Ultimately, the reason Chinese optimism is so fundamentally good for the world, is because of the way it has played a primary role in the creation of a new superpower:
· That is distinctly averse to enforcing its will by going to war; while
· Steadily leading by example in this regard (https://www.chinadailyhk.com/hk/article/626357)
This deep appreciation of the exceptional value of peace draws on lessons offered by: the extraordinary rise of China; the horrors of violent conflict evident in in the Chinese Civil War and the terrible Japanese invasion; and the turmoil of the Cultural Revolution. It is also embedded in a continuing understanding of the profound lessons offered, over 2000 years ago, by China’s gravely damaging Warring States Period (see: https://thediplomat.com/2013/12/why-chinese-study-the-warring-states-period/).
Watching, today, how the Global West has once more sunk back into the immensely destructive warfare habits (dating back many centuries) it brought to a peak in the first half of the 20th century, confirms, for Beijing, the wisdom of China’s dominant commitment to peaceful development – and conflict resolution (see: https://johnmenadue.com/post/2025/02/the-lawless-west/). .
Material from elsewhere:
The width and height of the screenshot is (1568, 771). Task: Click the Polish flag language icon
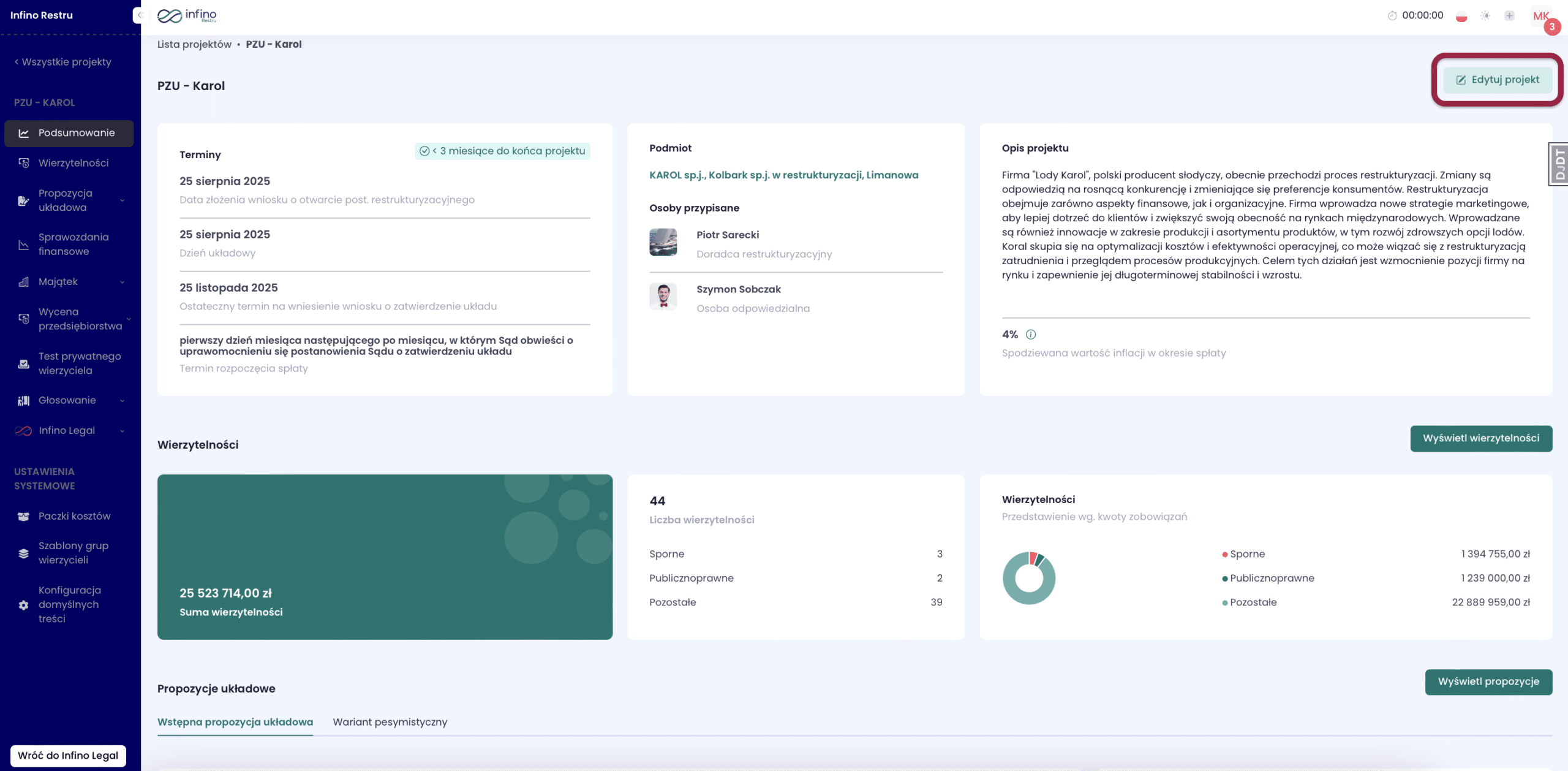point(1461,16)
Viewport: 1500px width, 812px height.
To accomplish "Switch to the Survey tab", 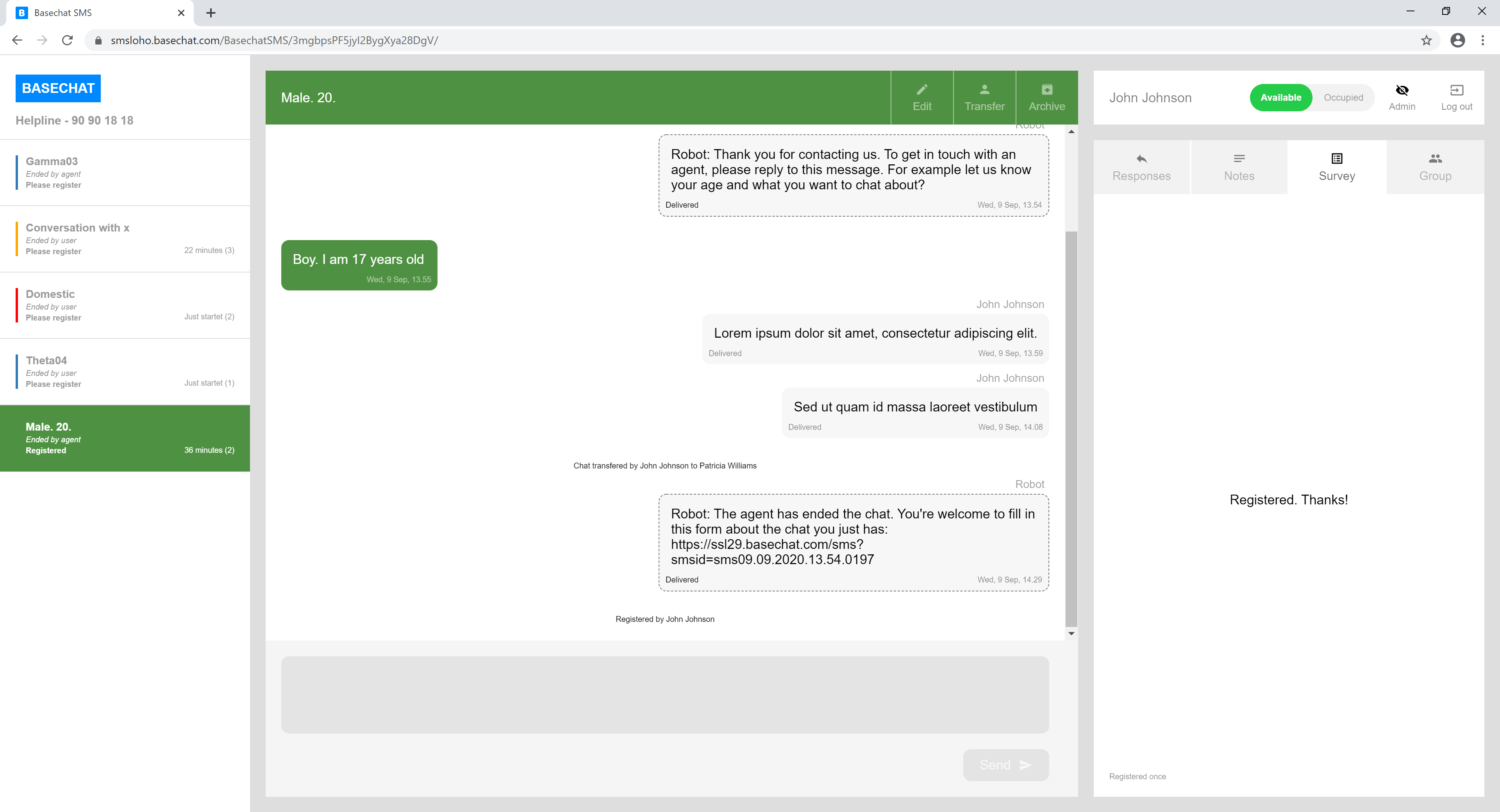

The world can be genuinely thankful that no nation in history has ever confirmed, so swiftly and on such a scale, Voltaire’s penetrating maxim that we must, above all, cultivate our own garden.
Postscript
Unsurprisingly, the extraordinary rise of China hasn’t deterred Western doomsayers from trying to pillory this elevation by repeatedly emphasizing their China Threat narrative. But when you look at the unfolding reality. it transpires they are also pushing back against Winston Churchill who said, in 1925:
“You must look at facts because they look at you”, adding, some years later, that “Truth is incontrovertible. Panic may resent it. Ignorance may deride it. Malice may distort it. But there it is.”